A mí los franceses siempre me han parecido unos tipos simpatiquísimos, perfectamente encuadrables en la caricatura tópica. Alguno quiso aniquilarme cuando dijo que ojalá los galos hubiesen ganado el mundial de Qatar. Camiones volcados contra Repsol-YPF expropiado, respondía yo. Empate, pero entre un café con croissant y un mate no hay discusión posible.

Francia es ese ritmo, esa cadencia, ese gusto por el gusto y esa superioridad de saber que París sirve tanto para el amor como para la guerra. Son dueños de un atrezo fascinante, algo que les permite el lujo de huir de las falsas modestias. 

Aquí, en España, durante el confinamiento, escuchábamos la horrífida Resistiré. En Italia volvieron a idolatrar al desaparecido Rino Gaetano y su Ma il cielo è sempre più blu. ¿Y en Francia? En Francia qué más da. Allí han despedido a Jean-Paul Belmondo a los sones de Chi Mai, de la película Le Professionnel, con sus militares vestidos iguales que los protagonistas de El oficial y el espía de Polanski.

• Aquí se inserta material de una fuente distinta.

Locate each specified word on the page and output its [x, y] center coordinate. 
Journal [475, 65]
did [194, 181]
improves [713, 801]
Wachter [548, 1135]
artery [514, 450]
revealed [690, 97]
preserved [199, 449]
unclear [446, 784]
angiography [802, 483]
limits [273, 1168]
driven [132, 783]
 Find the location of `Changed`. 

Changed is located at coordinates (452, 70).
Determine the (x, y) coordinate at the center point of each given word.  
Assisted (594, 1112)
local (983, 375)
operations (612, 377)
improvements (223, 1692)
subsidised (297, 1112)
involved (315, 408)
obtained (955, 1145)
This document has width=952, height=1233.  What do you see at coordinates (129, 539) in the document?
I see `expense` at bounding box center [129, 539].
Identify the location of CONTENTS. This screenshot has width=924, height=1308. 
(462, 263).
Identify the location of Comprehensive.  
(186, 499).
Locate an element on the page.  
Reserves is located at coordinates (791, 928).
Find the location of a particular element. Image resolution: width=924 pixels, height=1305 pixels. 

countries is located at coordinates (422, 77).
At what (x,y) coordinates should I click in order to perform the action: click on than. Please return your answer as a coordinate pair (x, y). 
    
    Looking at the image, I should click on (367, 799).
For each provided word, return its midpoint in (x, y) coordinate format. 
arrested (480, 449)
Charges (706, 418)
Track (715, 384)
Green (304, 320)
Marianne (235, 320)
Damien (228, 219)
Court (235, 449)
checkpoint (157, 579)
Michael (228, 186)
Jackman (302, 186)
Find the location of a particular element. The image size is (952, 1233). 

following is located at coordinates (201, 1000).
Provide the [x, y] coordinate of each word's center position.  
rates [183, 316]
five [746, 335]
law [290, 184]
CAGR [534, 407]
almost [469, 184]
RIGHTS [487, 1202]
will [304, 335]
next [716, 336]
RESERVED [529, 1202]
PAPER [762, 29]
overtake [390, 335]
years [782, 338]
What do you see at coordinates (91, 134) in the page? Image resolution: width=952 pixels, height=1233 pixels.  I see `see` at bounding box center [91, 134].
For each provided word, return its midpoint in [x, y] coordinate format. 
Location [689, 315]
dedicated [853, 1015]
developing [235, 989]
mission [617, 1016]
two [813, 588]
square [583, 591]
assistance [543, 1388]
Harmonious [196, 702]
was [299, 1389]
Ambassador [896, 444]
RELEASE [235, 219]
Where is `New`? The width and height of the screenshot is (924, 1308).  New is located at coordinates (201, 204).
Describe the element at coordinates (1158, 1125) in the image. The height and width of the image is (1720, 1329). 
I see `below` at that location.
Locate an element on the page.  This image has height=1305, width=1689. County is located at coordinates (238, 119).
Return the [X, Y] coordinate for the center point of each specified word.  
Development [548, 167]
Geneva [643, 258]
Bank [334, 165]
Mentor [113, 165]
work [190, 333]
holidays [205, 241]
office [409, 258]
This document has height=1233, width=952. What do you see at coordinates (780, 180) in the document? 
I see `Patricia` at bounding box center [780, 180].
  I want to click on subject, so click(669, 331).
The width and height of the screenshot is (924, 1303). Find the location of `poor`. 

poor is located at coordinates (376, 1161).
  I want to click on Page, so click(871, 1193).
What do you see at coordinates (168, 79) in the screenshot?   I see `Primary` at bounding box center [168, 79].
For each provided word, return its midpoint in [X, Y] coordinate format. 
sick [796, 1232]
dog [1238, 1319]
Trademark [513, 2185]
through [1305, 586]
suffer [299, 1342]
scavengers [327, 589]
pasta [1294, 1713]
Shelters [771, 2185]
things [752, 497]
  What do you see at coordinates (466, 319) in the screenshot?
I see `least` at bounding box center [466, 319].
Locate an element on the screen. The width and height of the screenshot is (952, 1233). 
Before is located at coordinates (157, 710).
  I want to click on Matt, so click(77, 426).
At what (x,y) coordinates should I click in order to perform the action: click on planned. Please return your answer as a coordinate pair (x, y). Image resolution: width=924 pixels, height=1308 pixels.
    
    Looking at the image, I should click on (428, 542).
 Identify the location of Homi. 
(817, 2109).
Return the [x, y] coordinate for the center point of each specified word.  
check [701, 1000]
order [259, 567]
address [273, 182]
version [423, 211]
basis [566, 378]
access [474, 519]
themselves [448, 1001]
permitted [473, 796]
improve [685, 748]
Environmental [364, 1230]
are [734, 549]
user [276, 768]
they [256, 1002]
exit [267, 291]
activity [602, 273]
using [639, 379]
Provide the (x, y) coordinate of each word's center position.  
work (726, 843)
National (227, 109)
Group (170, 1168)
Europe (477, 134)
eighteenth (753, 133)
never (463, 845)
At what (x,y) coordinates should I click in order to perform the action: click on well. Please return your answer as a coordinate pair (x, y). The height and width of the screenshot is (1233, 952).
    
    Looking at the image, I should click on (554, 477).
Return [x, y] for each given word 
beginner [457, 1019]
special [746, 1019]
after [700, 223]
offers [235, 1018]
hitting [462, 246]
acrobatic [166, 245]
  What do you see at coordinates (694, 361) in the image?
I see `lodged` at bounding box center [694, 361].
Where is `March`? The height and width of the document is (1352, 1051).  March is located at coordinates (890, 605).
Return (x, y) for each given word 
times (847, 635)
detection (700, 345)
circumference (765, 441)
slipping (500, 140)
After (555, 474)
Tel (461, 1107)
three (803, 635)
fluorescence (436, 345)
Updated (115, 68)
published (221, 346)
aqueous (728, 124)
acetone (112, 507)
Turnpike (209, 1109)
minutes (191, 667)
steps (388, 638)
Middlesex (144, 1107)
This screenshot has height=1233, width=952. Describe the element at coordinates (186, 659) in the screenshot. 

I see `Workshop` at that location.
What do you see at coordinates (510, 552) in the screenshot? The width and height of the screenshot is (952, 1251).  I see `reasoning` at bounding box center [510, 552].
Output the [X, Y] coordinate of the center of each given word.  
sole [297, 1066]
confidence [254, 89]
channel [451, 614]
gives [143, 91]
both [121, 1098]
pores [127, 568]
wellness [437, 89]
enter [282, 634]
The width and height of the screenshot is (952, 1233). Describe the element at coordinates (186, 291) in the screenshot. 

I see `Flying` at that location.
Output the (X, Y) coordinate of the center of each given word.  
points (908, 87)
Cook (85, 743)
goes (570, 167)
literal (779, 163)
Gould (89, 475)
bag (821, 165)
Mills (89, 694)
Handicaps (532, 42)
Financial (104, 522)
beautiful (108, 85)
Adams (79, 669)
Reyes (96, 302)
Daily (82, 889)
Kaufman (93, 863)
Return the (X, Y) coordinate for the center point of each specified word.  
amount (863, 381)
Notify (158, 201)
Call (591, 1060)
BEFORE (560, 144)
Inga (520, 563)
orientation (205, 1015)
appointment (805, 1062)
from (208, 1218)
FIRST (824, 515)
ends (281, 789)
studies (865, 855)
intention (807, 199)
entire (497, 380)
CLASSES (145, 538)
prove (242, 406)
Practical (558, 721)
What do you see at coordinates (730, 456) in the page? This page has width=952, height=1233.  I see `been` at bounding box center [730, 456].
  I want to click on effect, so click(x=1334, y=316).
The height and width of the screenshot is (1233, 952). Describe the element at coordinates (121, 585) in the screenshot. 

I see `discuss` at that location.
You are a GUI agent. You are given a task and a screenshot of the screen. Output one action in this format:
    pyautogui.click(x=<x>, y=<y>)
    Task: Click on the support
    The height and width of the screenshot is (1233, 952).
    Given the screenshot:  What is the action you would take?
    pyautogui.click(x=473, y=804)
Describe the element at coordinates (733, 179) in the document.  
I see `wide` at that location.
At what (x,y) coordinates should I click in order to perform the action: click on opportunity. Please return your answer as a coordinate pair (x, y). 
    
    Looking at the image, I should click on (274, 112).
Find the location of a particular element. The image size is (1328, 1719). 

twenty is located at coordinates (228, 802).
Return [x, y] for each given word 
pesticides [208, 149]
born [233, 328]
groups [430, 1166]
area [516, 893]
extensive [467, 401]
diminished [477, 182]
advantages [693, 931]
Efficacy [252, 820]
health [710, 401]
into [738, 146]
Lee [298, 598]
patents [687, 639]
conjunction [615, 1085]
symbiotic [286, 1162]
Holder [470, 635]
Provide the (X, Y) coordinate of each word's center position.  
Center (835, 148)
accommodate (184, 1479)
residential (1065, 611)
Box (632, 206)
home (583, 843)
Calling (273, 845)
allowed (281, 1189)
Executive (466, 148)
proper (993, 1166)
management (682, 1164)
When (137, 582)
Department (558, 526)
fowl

Ellos, que sin más decorado que un ataúd envuelto en la bandera sobre los adoquines supervivientes a las revoluciones del 68, entienden la complejidad de la belleza como algo innato. Son una suerte de estetas intelectuales sobre los que siempre sobrevuela un aura de resistencia europeísta, sobre los que siempre resuena el himno inmortal creado por el poeta de una noche, como definió Zweig a Rouget de l'Isle, creador de la Marsellesa.

Ahora, han dignificado en los altares de la academia a Mario Vargas Llosa. A uno que no es de los suyos. Y lo han hecho vistiéndolo con las galas bordadas, como a los papas preconciliares, a los toreros antes de ser velados o a los Cristos en Semana Santa. Son la viva imagen de aquello que escribió no sé quién: "Las formas embellecen el mensaje". 

Sus orillas apenas coquetean unos pocos kilómetros con el Mediterráneo, pero han sabido hacer suyo una suerte de Il dolce far niente, convirtiendo esta oda a la vida calmada en un bien endémico que llega hasta Inglaterra. Que le pregunten pues a Julio Camba, que tras diseccionar a la civilización londinense, escribió: "Los escritores ingleses hacen tres o cuatro artículos mensuales. Así, uno de ellos ha podido permitirse el lujo de contestar: —¿Mis artículos? Yo los hago bastante bien".